The school, which charged moderate fees to the respectable Newbury bourgeoisie, was run by Miss Jane Luker and Miss Cobb. They were true blue-stockings in the tradition of Miss Buss and Miss Beale.

(‘Miss Buss and Miss Beale

Cupid's darts do not feel.

How different from us,

Miss Beale and Miss Buss.')

To a six-year-old, Miss Luker (‘Old Jane') seemed a remote and formidable figure, inspiring awe and even fear by her reserve, her incisive manner and lack of humour. However, in the kindergarten I had little enough to do with her. The kindergarten mistress, Miss Binns, was a good teacher, with a kindly warmth to which we could all relate. She seemed ‘one of us': she understood us. I owe her a lot, for with her I found that I liked learning and enjoyed the business of becoming literate, doing elementary arithmetic and finding out how to tell the time. My school-mates were either friends already - Jean and Ann were both in the class - or soon became friends. There wasn't a bully or an enemy in the lot.

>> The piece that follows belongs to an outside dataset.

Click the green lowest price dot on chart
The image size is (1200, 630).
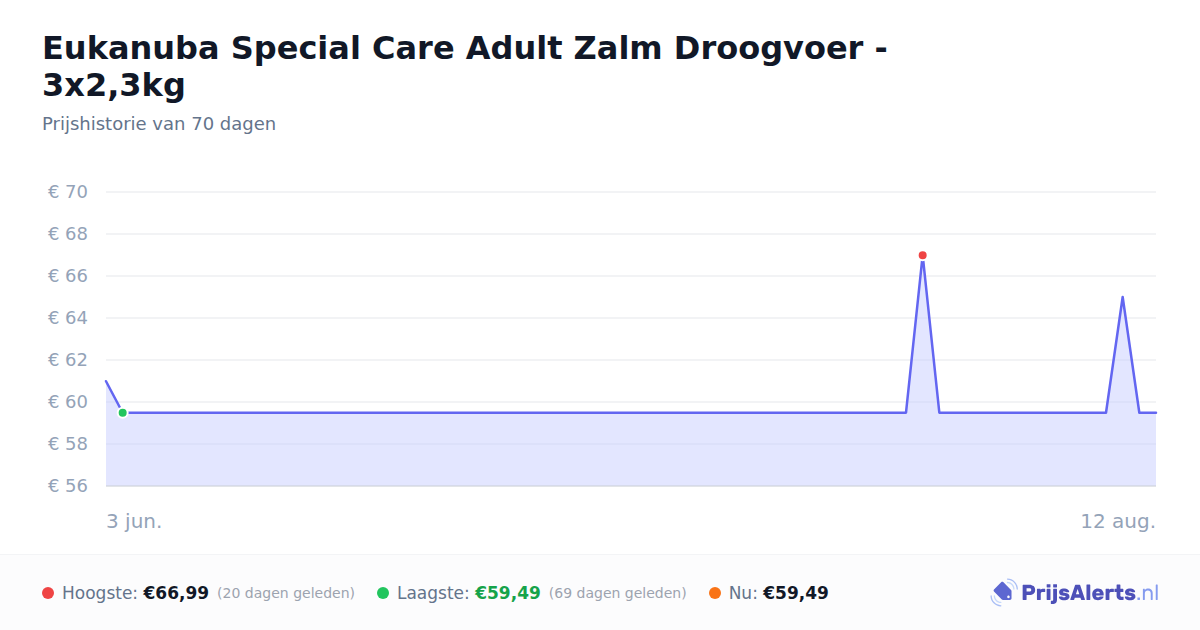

Whom else do I remember from those days? Well, principally Miss Langdon, perhaps the most sheerly kind-hearted person I have ever known. Miss Langdon surely deserves to be recalled. She was the Nature mistress, and she also taught us what I suppose must be called Divinity (Bible stories). In both these subjects she was, as far as I was concerned, completely successful; that is to say, she excited my interest by being herself committed. I can't remember anyone ever wanting not to listen to Miss Langdon. That, surely, is the secret of good teaching. She was gentle to the point of simplicity; rather like Mrs Do-As-You-Would-Be-Done-By; and because she expected us to be good, we mostly were.

I remember her bringing into class a thick glass tank half-full of straw, from which she enticed a fine toad onto her hand. It had never occurred to me to take a toad onto my hand; but now I was eager to - and did. Spiders, too, I handled happily; and once, a mole. (They don't bite.)

At one time, while I was in the kindergarten, I began, at home, to make a sort of ‘collection' of butterflies. This could not have been more crude or useless. I simply caught the butterflies - cabbage white, peacock, red admiral, painted lady - killed them by pinching off their antennae and heads, and put them loose, all together, in a cardboard shoe-box. One day, when Miss Langdon came to tea, I showed them to her. Without actually saying an unkind word, she succeeded so well in conveying her pity and revulsion that I then and there gave up, and never killed another butterfly.

One day in class she was telling us the story of Abraham and the sacrifice of Isaac (Genesis, Chapter XX). ‘And,' she finished, Abraham was
so
glad that God had said he hadn't got to sacrifice his dear son Isaac after all.' My friend Denis Hodder put up his hand. ‘Yes, Denis?' ‘I bet Isaac was jolly glad, too.' I felt that Miss Langdon - dear, kind Miss Langdon - had rather asked for it.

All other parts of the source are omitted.